What to do
Please print the data that follows, keeping every line exact.

[Material shown]

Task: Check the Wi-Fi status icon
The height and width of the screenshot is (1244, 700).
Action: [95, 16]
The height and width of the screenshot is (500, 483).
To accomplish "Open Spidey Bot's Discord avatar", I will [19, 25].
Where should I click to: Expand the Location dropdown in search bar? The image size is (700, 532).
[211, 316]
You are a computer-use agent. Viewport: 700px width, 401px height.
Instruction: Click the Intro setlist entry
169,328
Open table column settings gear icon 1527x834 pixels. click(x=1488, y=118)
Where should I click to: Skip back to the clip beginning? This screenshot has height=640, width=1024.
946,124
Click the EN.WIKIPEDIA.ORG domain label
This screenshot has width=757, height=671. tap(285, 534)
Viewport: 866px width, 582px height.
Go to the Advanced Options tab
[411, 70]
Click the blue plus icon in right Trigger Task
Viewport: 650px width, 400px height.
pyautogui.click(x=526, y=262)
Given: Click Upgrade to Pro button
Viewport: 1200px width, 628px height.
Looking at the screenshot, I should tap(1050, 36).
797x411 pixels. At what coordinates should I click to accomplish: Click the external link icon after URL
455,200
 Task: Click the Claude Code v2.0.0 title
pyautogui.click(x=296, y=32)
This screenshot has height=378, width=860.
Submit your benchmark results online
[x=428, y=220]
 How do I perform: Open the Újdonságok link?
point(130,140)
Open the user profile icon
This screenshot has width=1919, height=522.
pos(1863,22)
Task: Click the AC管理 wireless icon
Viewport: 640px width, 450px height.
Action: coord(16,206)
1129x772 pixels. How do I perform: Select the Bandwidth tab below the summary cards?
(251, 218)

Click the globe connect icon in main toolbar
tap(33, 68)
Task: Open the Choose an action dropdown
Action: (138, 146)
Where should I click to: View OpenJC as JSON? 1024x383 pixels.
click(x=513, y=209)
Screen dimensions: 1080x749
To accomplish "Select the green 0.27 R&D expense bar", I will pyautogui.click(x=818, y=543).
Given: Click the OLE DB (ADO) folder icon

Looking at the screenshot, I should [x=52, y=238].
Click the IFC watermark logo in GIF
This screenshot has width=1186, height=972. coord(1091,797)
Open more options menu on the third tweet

[/Material shown]

Task solution
Task: Check the Wi-Fi status icon
The height and width of the screenshot is (1244, 700).
Action: [95, 16]
The height and width of the screenshot is (500, 483).
To accomplish "Open Spidey Bot's Discord avatar", I will [19, 25].
Where should I click to: Expand the Location dropdown in search bar? The image size is (700, 532).
[211, 316]
You are a computer-use agent. Viewport: 700px width, 401px height.
Instruction: Click the Intro setlist entry
169,328
Open table column settings gear icon 1527x834 pixels. click(x=1488, y=118)
Where should I click to: Skip back to the clip beginning? This screenshot has height=640, width=1024.
946,124
Click the EN.WIKIPEDIA.ORG domain label
This screenshot has width=757, height=671. tap(285, 534)
Viewport: 866px width, 582px height.
Go to the Advanced Options tab
[411, 70]
Click the blue plus icon in right Trigger Task
Viewport: 650px width, 400px height.
pyautogui.click(x=526, y=262)
Given: Click Upgrade to Pro button
Viewport: 1200px width, 628px height.
Looking at the screenshot, I should tap(1050, 36).
797x411 pixels. At what coordinates should I click to accomplish: Click the external link icon after URL
455,200
 Task: Click the Claude Code v2.0.0 title
pyautogui.click(x=296, y=32)
This screenshot has height=378, width=860.
Submit your benchmark results online
[x=428, y=220]
 How do I perform: Open the Újdonságok link?
point(130,140)
Open the user profile icon
This screenshot has width=1919, height=522.
pos(1863,22)
Task: Click the AC管理 wireless icon
Viewport: 640px width, 450px height.
Action: coord(16,206)
1129x772 pixels. How do I perform: Select the Bandwidth tab below the summary cards?
(251, 218)

Click the globe connect icon in main toolbar
tap(33, 68)
Task: Open the Choose an action dropdown
Action: (138, 146)
Where should I click to: View OpenJC as JSON? 1024x383 pixels.
click(x=513, y=209)
Screen dimensions: 1080x749
To accomplish "Select the green 0.27 R&D expense bar", I will pyautogui.click(x=818, y=543).
Given: Click the OLE DB (ADO) folder icon

Looking at the screenshot, I should [x=52, y=238].
Click the IFC watermark logo in GIF
This screenshot has width=1186, height=972. coord(1091,797)
Open more options menu on the third tweet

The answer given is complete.